Seu CEO consegue criar um sistema sozinho. E é aí que começa o problema.
Um diretor constrói um sistema sozinho em duas semanas. Ele fez tudo certo — e ainda assim, três perguntas simples mudaram o rumo da conversa.
A cena começa sempre parecida.
O diretor abre o notebook na reunião e mostra a tela com um orgulho legítimo. Sistema de pedidos, feito por ele, em duas semanas, sem contratar ninguém. A equipe já está usando. Os números batem. Ele economizou uma proposta de sessenta mil reais e três meses de espera.
E ele está certo de comemorar. Aquilo funciona.
A conversa vira quando eu faço uma pergunta que não tem nada de técnica:
— Se isso aqui parar na segunda de manhã, o que acontece?
Silêncio. Não porque a resposta seja ruim, mas porque a pergunta nunca tinha sido feita.
Aí vem a segunda:
— Quem consegue ver o CPF dos clientes hoje?
E a terceira, que costuma ser a que muda o clima da sala:
— Se alguém alterar um valor amanhã, você consegue descobrir quem foi?
O que aconteceu ali
Nada de errado tinha sido feito. Esse é o ponto.
O sistema estava bem construído. O problema é que ele foi construído inteiro — e publicado sem nada em volta. Sem backup testado, sem separação de acesso, sem registro de quem faz o quê, sem inventário dos dados pessoais que ele começou a acumular no primeiro dia.
Durante vinte anos, essas coisas vinham de brinde. Não porque alguém fosse cuidadoso, mas porque havia um desenvolvedor no meio do caminho, e desenvolvedor experiente faz isso por reflexo. A IA não tem esse reflexo. Ela entrega exatamente o que foi pedido, e ninguém pede backup.
O gargalo não desapareceu.
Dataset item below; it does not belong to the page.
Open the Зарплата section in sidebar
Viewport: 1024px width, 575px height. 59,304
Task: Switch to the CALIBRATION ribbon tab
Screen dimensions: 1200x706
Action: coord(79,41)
Ele só saiu do código e foi para a decisão — que agora é tomada por quem nunca precisou tomá-la.
Como aquela história terminou
Bem, aliás. E é por isso que eu gosto de contar.
Não desligamos nada, não refizemos nada, não jogamos fora as duas semanas de trabalho. Foram cinco ajustes, feitos em poucos dias:
- Cenário de queda documentado — o que a operação faz se o sistema sair do ar, e em quanto tempo ele volta.
- Inventário de dados pessoais — o que é guardado, por quê e por quanto tempo. O que não tinha resposta, saiu.
- Um usuário por pessoa, com registro de acesso ligado — o ajuste mais barato de todos, e o que ele mais agradeceu depois.
- Uma métrica de uso — para descobrir, em 30 dias, quais telas ninguém abria.
- Um responsável nomeado pela manutenção — com nome, não com “a gente vê isso”.
O sistema dele continua sendo dele. Continua tendo sido feito em duas semanas, sem contratar ninguém. Só que agora ele consegue dormir.
A moral
Construir deixou de ser o obstáculo. Isso é uma ótima notícia, e não estou aqui para estragá-la.
Mas quando a construção sai da frente, o que aparece atrás dela é o que sempre esteve lá — segurança, conformidade, rastreabilidade, manutenção. Ninguém tinha reparado porque vinha embutido no serviço de quem construía.
Hoje não vem mais. Agora é escolha da empresa. E escolha que ninguém faz também é uma escolha.